II. Detailed introduction

2.1. Introduction to the timeline protocol

You can use the ClipId and ReferenceClipId parameters to specify the alignment relationship between materials.

{
  "VideoTracks": [
    {
      "VideoTrackClips": [
        {
          "In": 0,
          "Out": 5,
          "MediaURL": "https://your-bucket.oss-cn-shanghai.aliyuncs.com/head.mp4"
        },
        {
          "ReferenceClipId": "audio_1",
          "MediaURL": "https://your-bucket.oss-cn-shanghai.aliyuncs.com/video1.mp4"
        },
        {
          "MediaURL": "https://your-bucket.oss-cn-shanghai.aliyuncs.com/end.mp4",
          "In": 0,
          "Out": 5
        }
      ]
    }
  ],
  "AudioTracks": [
    {
      "AudioTrackClips": [
        {
          "TimelineIn": 5,
          "ClipId": "audio_1",
          "MediaId": "7980d8f************e6f7e5696301",
          "In": 0,
          "Out": 10
        }
      ]
    }
  ]
}

In the preceding example, the length, start time, and end time of the second material of the video track are automatically configured based on the first material of the audio track.

image

Limits:

  1. The ClipId and ReferenceClipId parameters are supported only by audio or video tracks and are not supported by effect tracks and image tracks.

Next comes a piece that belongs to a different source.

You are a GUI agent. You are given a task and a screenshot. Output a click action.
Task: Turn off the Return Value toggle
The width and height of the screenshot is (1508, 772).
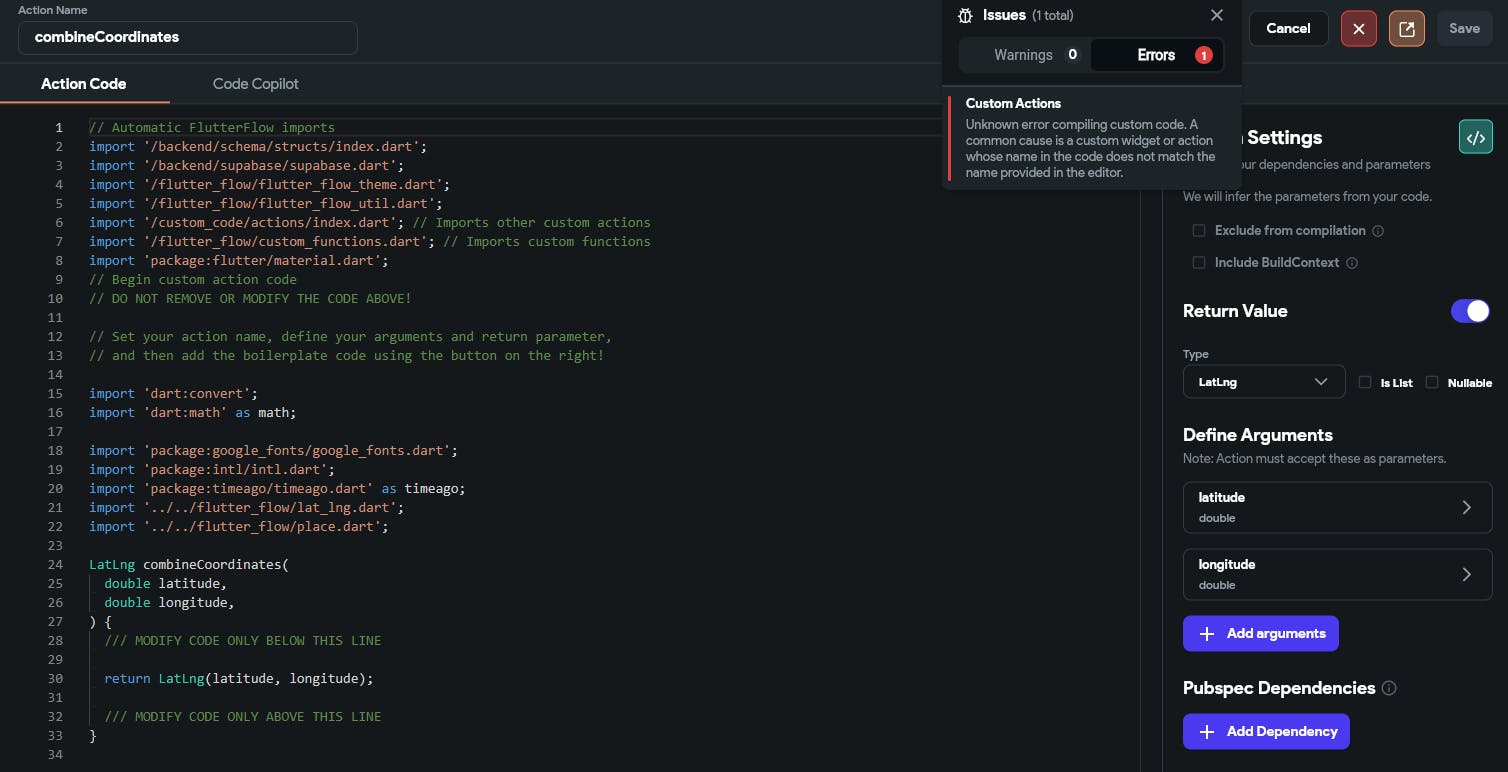[1469, 311]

  2. Material alignment takes effect only when the materials are in different tracks. Otherwise, the timeline is invalid and video production fails.

  3. If the TimelineIn, TimelineOut, and ReferenceClipId parameters are configured for a clip, material alignment does not take effect and the TimelineIn and TimelineOut parameters prevail.

  4. If the length of a clip is insufficient during alignment, the speed of the clip is decreased to increase the length. For example, if clip A, which is 10 seconds long, is aligned with clip B, which is 20 seconds long, clip A plays at 0.5x speed. This way, clip A plays for 20 seconds.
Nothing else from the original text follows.